Copy out the lines of the records from the one containing "coordinates (1267, 92)." through the one containing "text label displaying the", unchanged.

--- start Records for this task ---

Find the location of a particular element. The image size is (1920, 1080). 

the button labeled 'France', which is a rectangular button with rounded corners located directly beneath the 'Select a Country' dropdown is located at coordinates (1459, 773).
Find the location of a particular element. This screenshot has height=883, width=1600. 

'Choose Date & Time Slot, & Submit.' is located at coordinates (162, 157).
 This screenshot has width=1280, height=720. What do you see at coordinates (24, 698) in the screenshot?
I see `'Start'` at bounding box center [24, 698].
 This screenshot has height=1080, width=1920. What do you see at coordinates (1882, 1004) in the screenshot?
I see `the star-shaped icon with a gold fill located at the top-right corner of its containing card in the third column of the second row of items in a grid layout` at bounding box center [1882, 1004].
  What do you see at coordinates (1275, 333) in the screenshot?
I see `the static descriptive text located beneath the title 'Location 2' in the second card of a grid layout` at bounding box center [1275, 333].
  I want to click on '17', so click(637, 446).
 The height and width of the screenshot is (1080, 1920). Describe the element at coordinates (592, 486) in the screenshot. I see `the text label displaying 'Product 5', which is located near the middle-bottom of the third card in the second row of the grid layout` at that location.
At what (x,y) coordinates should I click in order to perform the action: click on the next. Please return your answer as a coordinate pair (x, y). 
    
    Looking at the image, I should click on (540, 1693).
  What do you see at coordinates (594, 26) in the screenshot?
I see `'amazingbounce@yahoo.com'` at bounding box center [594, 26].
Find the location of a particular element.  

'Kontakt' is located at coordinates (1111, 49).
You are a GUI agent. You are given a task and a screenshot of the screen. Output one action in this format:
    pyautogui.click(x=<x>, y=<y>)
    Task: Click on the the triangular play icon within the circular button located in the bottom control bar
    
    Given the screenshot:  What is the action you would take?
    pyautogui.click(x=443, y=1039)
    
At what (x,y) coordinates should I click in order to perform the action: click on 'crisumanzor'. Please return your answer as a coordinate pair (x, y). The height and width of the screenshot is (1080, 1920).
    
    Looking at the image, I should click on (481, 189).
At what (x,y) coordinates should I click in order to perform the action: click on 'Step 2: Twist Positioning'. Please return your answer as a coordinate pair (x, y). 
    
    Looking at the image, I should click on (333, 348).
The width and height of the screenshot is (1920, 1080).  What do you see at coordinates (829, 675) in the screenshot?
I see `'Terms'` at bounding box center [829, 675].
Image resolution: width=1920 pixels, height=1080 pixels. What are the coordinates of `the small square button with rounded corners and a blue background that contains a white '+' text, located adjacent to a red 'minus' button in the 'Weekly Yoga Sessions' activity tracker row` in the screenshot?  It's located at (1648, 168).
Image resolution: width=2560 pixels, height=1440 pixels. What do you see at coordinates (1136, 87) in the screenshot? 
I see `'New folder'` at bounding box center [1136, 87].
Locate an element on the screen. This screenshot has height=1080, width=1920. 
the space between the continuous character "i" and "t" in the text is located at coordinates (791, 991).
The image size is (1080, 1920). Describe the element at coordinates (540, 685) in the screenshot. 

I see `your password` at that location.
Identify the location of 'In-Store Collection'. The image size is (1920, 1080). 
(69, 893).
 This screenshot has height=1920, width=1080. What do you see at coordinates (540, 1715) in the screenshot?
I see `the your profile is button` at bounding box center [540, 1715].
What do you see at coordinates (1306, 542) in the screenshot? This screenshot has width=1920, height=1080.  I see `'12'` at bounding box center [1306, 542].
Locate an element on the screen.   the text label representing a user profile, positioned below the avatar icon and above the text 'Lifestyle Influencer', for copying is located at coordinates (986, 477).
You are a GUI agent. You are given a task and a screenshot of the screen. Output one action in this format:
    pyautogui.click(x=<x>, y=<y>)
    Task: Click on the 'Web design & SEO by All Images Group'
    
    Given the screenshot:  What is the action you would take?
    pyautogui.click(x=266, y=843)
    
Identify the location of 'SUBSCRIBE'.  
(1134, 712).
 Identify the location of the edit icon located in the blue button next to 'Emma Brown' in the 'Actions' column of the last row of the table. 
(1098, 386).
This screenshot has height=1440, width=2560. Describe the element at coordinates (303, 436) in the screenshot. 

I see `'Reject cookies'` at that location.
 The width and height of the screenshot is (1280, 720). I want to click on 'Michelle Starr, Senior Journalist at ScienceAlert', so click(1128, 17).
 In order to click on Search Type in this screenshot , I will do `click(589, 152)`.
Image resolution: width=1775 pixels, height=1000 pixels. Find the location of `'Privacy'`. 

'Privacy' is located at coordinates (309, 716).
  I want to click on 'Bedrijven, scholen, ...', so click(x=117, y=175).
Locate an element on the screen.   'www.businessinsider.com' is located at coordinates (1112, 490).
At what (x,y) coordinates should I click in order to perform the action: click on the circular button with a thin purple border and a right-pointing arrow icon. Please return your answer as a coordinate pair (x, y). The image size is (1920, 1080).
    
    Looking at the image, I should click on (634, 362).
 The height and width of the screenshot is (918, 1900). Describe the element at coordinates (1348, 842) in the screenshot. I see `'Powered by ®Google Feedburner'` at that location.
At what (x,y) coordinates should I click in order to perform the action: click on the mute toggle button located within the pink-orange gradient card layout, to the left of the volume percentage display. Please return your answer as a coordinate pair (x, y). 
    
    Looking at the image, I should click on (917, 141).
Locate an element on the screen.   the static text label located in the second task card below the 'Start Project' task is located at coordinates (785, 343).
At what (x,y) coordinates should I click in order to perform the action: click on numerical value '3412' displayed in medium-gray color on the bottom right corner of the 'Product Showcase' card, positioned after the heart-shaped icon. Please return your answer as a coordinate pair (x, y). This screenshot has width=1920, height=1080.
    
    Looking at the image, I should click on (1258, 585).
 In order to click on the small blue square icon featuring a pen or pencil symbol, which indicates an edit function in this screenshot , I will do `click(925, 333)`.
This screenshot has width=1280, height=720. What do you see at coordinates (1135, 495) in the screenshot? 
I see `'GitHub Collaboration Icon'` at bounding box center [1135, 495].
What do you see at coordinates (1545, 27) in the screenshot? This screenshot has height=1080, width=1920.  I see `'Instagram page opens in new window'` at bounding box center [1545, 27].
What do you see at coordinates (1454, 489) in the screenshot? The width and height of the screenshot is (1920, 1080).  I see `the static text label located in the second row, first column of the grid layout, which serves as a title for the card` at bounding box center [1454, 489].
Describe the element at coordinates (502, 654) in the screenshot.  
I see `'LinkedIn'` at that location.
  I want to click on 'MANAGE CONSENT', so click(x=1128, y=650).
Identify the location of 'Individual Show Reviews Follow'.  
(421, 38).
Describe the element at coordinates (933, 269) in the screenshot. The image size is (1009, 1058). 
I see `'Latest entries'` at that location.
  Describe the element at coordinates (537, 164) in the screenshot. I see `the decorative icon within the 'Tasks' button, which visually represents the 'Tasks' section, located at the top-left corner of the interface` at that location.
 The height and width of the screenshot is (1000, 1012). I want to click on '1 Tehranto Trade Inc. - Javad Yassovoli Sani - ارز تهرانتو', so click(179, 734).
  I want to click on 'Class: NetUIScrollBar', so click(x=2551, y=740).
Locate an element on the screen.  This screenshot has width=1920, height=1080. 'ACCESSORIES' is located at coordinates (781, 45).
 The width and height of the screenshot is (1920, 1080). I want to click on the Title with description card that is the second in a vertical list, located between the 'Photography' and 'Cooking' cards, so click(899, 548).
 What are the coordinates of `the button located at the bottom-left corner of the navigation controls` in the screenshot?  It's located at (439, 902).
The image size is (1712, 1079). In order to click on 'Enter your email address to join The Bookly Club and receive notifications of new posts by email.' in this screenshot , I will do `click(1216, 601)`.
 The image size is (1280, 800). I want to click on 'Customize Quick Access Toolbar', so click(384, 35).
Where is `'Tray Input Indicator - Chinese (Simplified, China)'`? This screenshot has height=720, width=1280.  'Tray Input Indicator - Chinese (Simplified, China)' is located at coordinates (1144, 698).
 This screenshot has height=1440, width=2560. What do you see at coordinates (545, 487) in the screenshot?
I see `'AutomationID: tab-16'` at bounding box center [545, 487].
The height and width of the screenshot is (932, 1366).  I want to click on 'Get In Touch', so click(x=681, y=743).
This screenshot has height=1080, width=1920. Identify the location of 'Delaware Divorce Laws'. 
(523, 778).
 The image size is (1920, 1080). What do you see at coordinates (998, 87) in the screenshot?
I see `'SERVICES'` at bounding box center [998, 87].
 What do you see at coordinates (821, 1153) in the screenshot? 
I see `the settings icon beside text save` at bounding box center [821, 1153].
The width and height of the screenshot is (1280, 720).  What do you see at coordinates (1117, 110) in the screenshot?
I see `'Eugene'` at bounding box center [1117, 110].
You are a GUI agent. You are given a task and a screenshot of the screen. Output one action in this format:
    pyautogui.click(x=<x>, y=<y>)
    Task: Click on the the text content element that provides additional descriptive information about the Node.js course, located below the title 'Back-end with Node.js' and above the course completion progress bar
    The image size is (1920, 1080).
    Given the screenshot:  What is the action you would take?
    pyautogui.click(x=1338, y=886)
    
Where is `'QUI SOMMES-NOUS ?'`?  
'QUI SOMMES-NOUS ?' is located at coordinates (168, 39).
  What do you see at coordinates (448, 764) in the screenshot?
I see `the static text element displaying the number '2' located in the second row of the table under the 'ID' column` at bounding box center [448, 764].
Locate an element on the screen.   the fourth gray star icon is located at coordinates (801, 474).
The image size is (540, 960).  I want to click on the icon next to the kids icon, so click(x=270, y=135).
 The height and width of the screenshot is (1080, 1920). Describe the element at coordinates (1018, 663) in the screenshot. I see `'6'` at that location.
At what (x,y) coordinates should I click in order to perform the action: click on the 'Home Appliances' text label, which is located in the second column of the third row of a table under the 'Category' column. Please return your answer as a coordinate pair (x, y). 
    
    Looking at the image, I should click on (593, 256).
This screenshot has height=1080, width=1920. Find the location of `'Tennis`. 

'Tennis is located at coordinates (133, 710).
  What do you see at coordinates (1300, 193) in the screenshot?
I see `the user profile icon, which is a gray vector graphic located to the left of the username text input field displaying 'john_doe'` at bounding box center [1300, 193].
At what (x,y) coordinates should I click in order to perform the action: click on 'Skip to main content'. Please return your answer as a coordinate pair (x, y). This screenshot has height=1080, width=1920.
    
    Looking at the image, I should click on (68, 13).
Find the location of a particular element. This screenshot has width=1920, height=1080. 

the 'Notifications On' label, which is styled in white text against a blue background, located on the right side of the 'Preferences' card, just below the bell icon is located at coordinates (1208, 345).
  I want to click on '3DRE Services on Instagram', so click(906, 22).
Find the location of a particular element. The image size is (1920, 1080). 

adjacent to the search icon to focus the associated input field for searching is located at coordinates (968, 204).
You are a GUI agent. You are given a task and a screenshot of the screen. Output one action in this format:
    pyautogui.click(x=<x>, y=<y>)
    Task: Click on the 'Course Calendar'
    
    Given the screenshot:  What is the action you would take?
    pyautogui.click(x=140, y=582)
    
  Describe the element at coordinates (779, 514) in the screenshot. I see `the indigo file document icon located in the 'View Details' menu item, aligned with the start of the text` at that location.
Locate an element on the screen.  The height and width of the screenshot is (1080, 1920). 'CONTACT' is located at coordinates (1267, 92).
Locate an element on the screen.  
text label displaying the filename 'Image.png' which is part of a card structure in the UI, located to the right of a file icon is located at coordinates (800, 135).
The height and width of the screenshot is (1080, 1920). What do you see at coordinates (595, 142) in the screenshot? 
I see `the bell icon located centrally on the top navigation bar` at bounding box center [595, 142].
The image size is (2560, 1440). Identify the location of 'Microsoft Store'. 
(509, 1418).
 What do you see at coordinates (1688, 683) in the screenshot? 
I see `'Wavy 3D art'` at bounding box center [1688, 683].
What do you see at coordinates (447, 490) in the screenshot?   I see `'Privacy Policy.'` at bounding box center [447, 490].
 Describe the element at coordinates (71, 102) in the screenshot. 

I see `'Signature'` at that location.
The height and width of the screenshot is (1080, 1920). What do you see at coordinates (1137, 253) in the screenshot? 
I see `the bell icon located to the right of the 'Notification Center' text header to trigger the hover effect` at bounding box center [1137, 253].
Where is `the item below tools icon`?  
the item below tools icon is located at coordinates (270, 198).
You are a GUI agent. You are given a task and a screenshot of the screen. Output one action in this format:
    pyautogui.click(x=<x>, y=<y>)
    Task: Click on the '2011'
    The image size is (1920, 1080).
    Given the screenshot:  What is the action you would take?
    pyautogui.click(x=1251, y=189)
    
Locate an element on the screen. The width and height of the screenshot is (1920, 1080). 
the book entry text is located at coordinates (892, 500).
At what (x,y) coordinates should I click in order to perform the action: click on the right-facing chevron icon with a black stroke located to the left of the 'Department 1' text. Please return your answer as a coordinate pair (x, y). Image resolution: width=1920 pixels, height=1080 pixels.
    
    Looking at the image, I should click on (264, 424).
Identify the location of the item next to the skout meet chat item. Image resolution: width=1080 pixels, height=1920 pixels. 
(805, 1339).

--- end Records for this task ---

### The reply
Locate an element on the screen.  The height and width of the screenshot is (1080, 1920). 'CONTACT' is located at coordinates (1267, 92).
Locate an element on the screen.  
text label displaying the filename 'Image.png' which is part of a card structure in the UI, located to the right of a file icon is located at coordinates (800, 135).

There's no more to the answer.